■ Instructions to follow ■
The output should be all lines of the entries below in which the word "section" occurs.

Saved data entries
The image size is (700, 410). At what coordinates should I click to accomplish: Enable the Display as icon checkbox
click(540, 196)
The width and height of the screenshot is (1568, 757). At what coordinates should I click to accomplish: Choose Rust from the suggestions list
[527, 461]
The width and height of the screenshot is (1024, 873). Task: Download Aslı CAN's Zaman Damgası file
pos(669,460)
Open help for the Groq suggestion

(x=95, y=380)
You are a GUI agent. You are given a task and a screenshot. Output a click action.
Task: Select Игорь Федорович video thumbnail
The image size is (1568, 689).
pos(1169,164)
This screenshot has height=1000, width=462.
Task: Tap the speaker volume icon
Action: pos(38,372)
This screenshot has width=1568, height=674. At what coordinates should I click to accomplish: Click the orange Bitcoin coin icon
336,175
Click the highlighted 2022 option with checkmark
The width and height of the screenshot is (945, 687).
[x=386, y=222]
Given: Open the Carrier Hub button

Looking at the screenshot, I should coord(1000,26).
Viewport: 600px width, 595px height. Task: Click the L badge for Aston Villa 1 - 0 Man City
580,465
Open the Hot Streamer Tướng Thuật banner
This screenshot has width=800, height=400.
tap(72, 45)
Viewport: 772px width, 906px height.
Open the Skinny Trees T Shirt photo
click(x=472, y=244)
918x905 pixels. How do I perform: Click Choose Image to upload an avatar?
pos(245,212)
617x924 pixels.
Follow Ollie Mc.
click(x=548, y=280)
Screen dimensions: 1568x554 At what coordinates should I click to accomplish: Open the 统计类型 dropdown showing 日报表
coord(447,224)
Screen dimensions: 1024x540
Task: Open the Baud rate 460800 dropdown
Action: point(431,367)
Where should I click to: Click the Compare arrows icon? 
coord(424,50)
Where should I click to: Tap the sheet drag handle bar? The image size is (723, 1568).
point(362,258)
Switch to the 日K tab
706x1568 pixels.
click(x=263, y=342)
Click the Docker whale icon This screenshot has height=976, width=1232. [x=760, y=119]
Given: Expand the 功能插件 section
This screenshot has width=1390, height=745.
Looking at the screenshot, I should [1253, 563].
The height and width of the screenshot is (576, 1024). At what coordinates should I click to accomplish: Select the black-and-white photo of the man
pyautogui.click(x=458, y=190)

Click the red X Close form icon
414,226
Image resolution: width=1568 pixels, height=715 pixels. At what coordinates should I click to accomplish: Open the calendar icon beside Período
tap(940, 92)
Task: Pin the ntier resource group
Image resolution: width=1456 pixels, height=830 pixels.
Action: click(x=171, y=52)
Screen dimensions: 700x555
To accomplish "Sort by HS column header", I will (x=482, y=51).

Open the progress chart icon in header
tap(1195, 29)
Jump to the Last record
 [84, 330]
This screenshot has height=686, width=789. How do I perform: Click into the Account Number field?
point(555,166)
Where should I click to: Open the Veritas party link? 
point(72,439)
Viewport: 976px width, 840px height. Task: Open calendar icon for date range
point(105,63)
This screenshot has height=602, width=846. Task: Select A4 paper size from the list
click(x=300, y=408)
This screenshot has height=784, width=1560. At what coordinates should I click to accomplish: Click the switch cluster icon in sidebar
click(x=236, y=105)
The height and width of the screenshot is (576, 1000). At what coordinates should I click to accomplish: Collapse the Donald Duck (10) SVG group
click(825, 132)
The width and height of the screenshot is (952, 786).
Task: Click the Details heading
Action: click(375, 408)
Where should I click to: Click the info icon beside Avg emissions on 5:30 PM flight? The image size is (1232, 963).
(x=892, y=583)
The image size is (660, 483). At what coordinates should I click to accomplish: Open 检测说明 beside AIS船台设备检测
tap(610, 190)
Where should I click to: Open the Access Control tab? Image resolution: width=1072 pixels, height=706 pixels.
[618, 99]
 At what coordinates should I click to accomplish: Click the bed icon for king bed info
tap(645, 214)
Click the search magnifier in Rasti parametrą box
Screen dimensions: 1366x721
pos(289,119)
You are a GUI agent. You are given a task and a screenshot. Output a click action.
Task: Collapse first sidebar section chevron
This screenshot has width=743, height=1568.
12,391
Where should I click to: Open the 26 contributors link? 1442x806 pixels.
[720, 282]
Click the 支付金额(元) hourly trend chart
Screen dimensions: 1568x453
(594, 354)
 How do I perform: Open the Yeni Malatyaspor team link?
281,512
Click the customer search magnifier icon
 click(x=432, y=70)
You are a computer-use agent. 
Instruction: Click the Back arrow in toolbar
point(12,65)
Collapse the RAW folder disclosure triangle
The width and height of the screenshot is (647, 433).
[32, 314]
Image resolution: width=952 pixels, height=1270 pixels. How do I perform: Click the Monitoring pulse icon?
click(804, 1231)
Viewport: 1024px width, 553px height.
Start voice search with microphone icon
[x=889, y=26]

■ Exercise solution ■
Given: Expand the 功能插件 section
Task: Collapse first sidebar section chevron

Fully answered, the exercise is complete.